William Stringfellow: Essential Writings, Ed. Bill Wylie-Kellerman (Orbis, 2013).
In this passage, Stringfellow sharply distinguishes the doctrine of resurrection from the classic notion, shared by ancient Greek philosophers and common expressions of Christian piety and doctrine to this day, of the immortality of the soul:
In my view, immortality, essentially, is no more than an elaborate synonym for remembrance of the dead, though there are attached to it multifarious notions of spiritual and/or material survival of death (p. 225).
In contrast, he sees the belief in resurrection as an affirmation of life in this world – an invitation to embrace one’s freedom to live humanly in the face of ubiquitous death.
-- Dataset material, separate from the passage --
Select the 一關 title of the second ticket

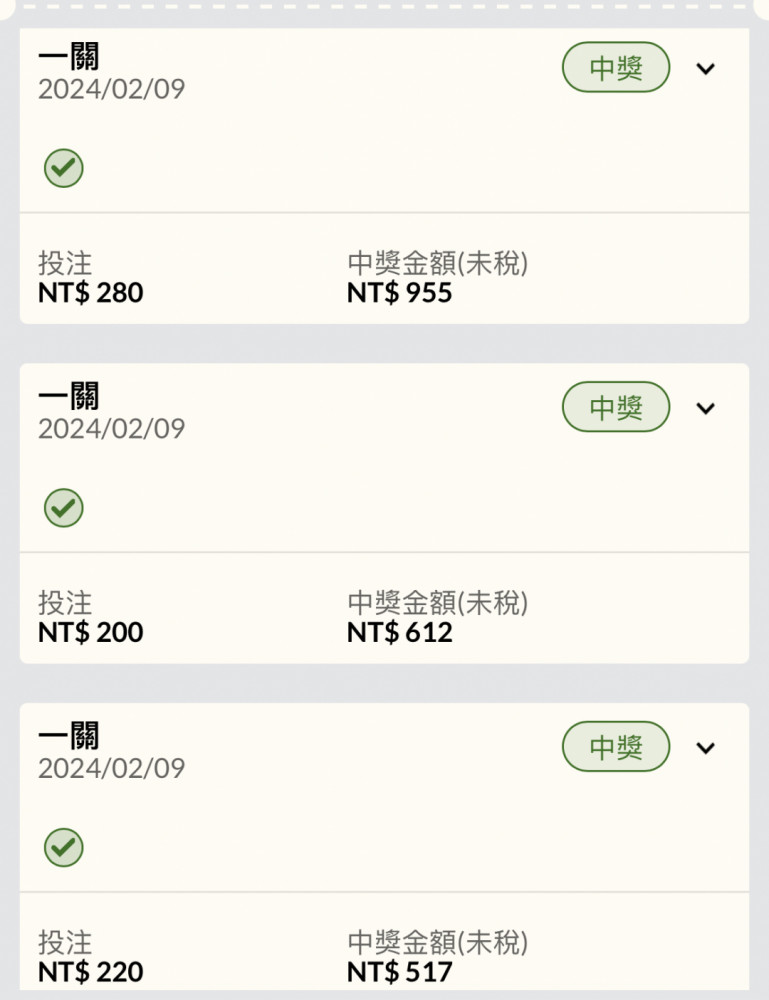pyautogui.click(x=69, y=396)
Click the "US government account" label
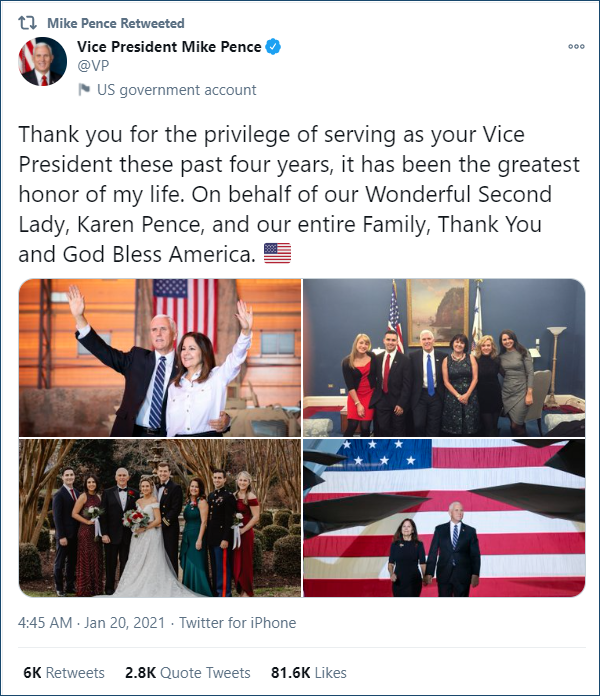The height and width of the screenshot is (696, 600). (177, 90)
Resurrection, however, refers to the transcendence of the power of death, and of the fear or thrall of the power of death, here and now, in this life, in this world. Resurrection, thus, has to do with life, and indeed, the fulfillment of life, before death (ibid.)
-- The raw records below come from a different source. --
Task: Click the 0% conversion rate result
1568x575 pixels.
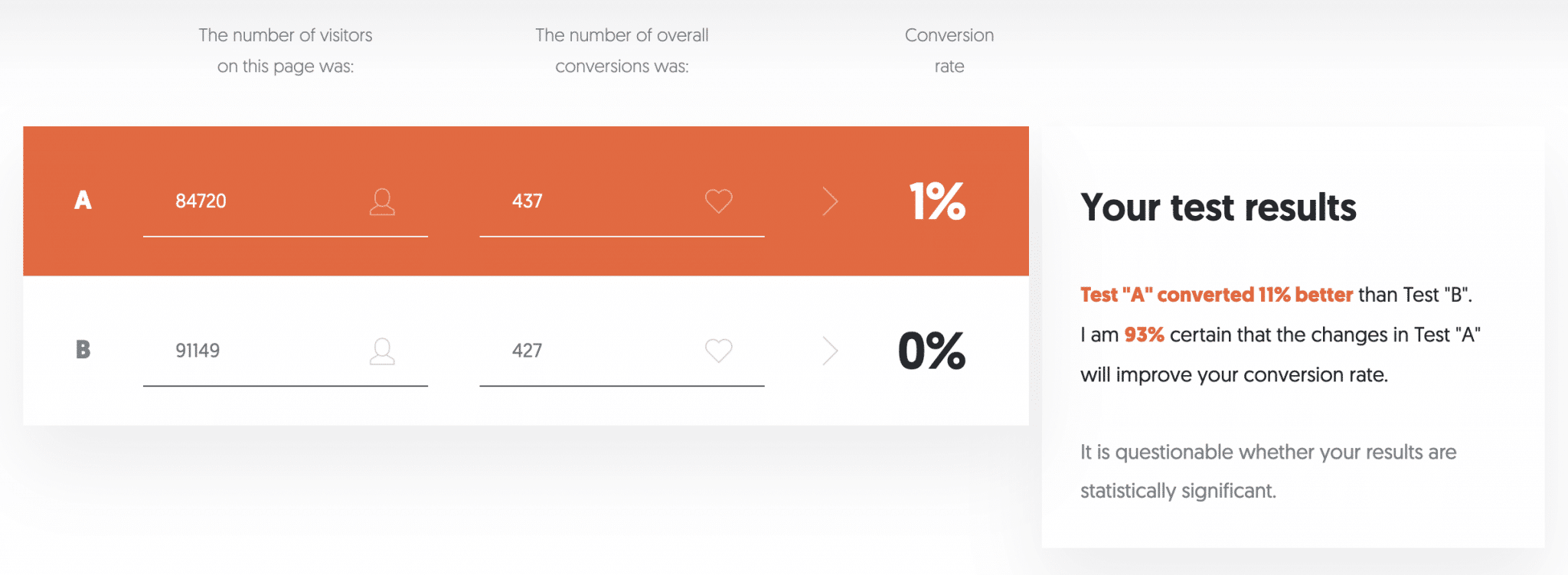Action: 932,351
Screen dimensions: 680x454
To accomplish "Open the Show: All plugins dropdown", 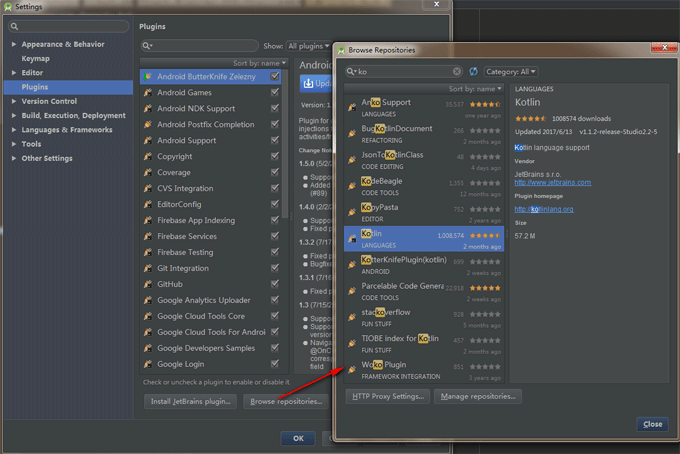I will [x=309, y=46].
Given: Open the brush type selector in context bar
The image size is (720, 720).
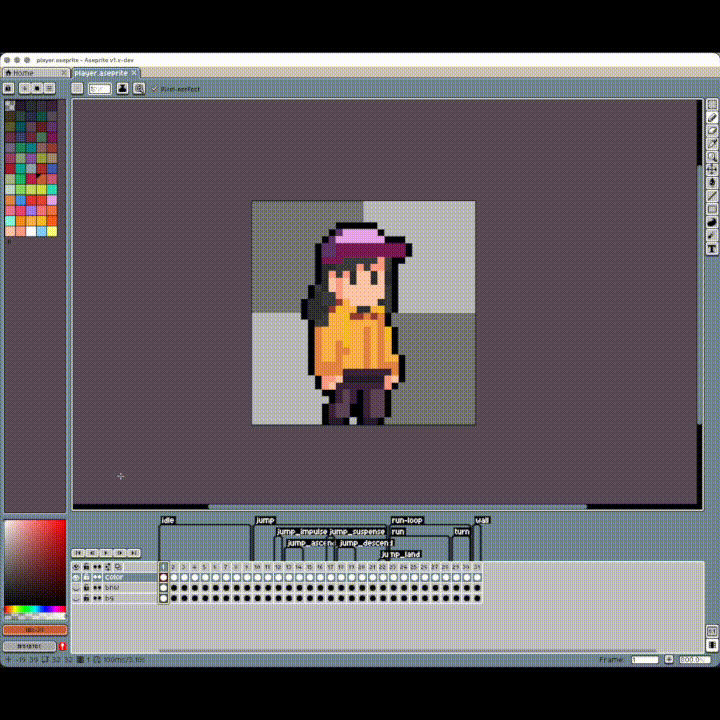Looking at the screenshot, I should 78,89.
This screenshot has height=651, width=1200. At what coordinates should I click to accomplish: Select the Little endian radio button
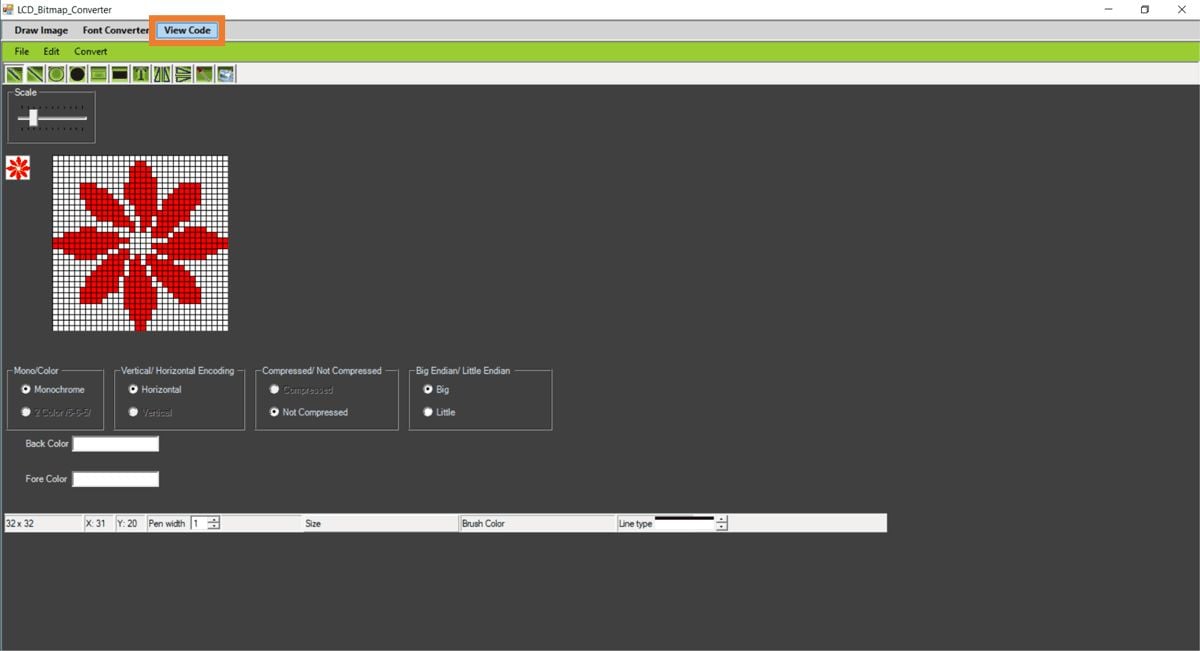(x=429, y=412)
One possibility Stringfellow does not consider, it seems, would be to develop a conception of the resurrection of the body on New Testament grounds, independently of notions of immortality – a project N.T. Wright, in particular, has commended vigorously in recent years.
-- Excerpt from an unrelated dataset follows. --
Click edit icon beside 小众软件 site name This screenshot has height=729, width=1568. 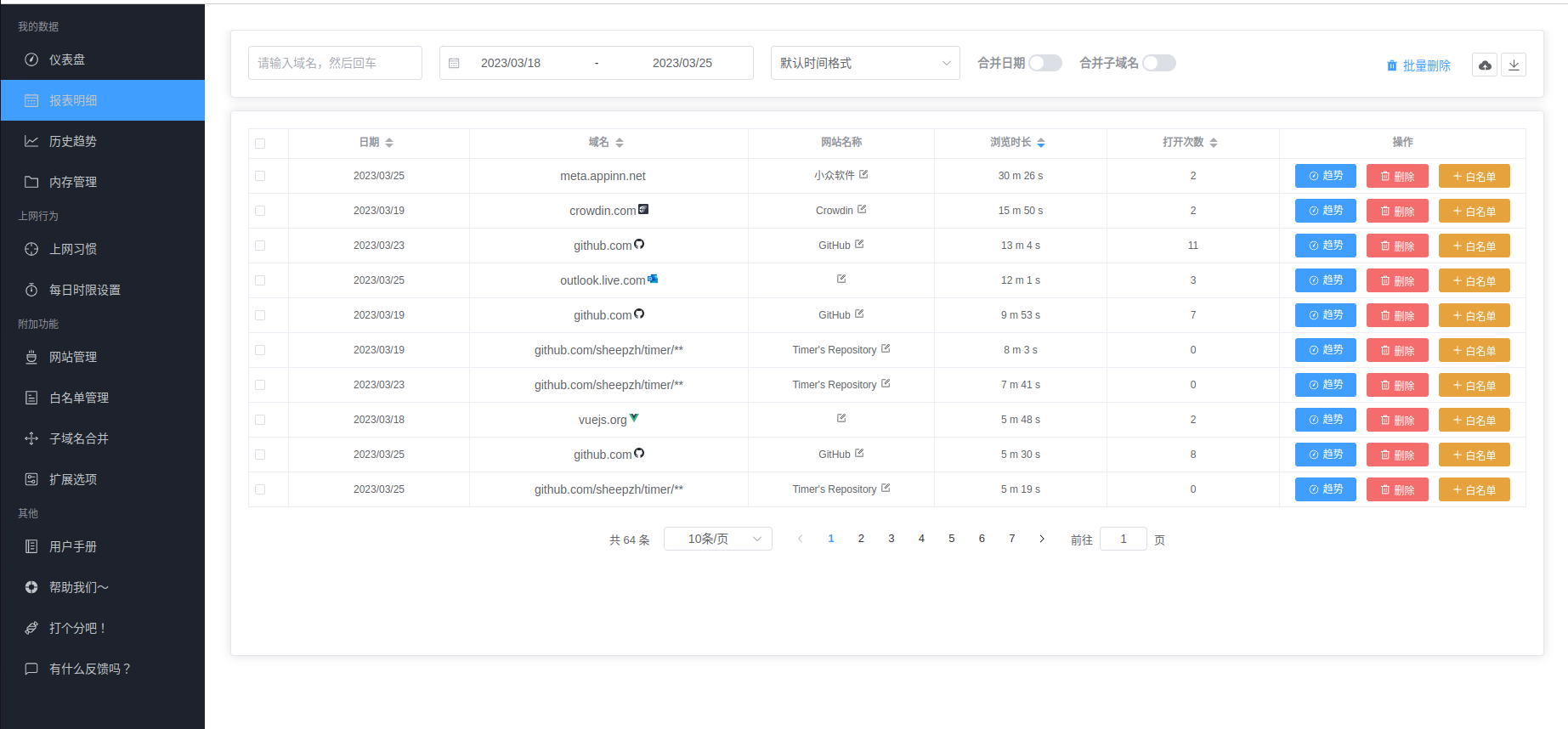point(863,174)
Daniel Berrigan, the Jesuit poet and notorious peace activist and close friend of Stringfellow’s, offers a somewhat different take on what lies in store for the faithful after death. Berrigan’s 1985 eulogy for his companion and co-conspirator is the “Homiletic Afterward” on Stringfellow, appended to the end of Wylie-Kellermann’s anthology (pp. 231-234).
Berrigan lauds his friend as one who upheld the Word of God in his life and witness – a man who kept his word in times when betrayal and deceit ran rampant at all levels of public life – times very much like ours. Stringfellow was faithful to the poor and marginalized community in East Harlem where he worked as a young attorney; he was faithful, in spite of official opposition, to the first women ordained to the priesthood in the Episcopal Church; he was faithful to his neighbors on Block Island, where he enjoyed a brief and tumultuous career as an elected public official; he was faithful in calling out the deceptions of the Nixon administration and in resisting the United States’ illegal war in Southeast Asia; he was faithful to Berrigan himself, offering refuge to a friend hunted by the FBI for his notorious role in the ritualized burning of draft records in a protest action in Catonsville, Maryland.
Emaciated from a decades-long struggle with illness, Stringfellow succumbed to physical death in a Rhode Island hospital at age 56. Still, Berrigan is adamant that Stringfellow’s vocation did not end here. There is something more for him – new life that transcends what we might grasp this side of the grave. “This is the way with the Word, which we name Christ. The covenant keeps us who keep the covenant,” he writes (ibid.).
And if we are assured that He keeps even those who betray the covenant, that God is not bound even by our betrayals, does not cast us off, what shall we say of the reward of this good and faithful servant for whom the keeping of the Word was a simple definition of life itself? (ibid.)
The notion of “heaven” as a “reward” for good deeds has a long and ambiguous legacy in the history of Christian belief and practice, and it seems difficult to square with the claim that God’s grace in Christ alone is sufficient for salvation. Still, I suggest, one might understand reward not as a divine quid-pro-quo but, rather, as the extension of the process of redeeming and sanctifying human effort that the Holy Spirit begins in the life of each believer. It is in this spirit that I read the reflections of Berrigan, who believes his friend Stringfellow’s reward is “exceedingly great.” He continues:
The “small matters” (to which the Bible reduces in all sobriety the inflation and fury of this world) have yielded in death to something else. Stringfellow has entered into “great matters,” matters of great and pressing moment (ibid.).
I do not read Berrigan’s comments here as negating Stringfellow’s emphasis on the power of resurrection manifest in this life; rather, I think his allusive comments are reinforcing that claim while suggesting, perhaps, a broader perspective within which to frame them. Do we dare grasp onto such a hope, even in a world such as this one?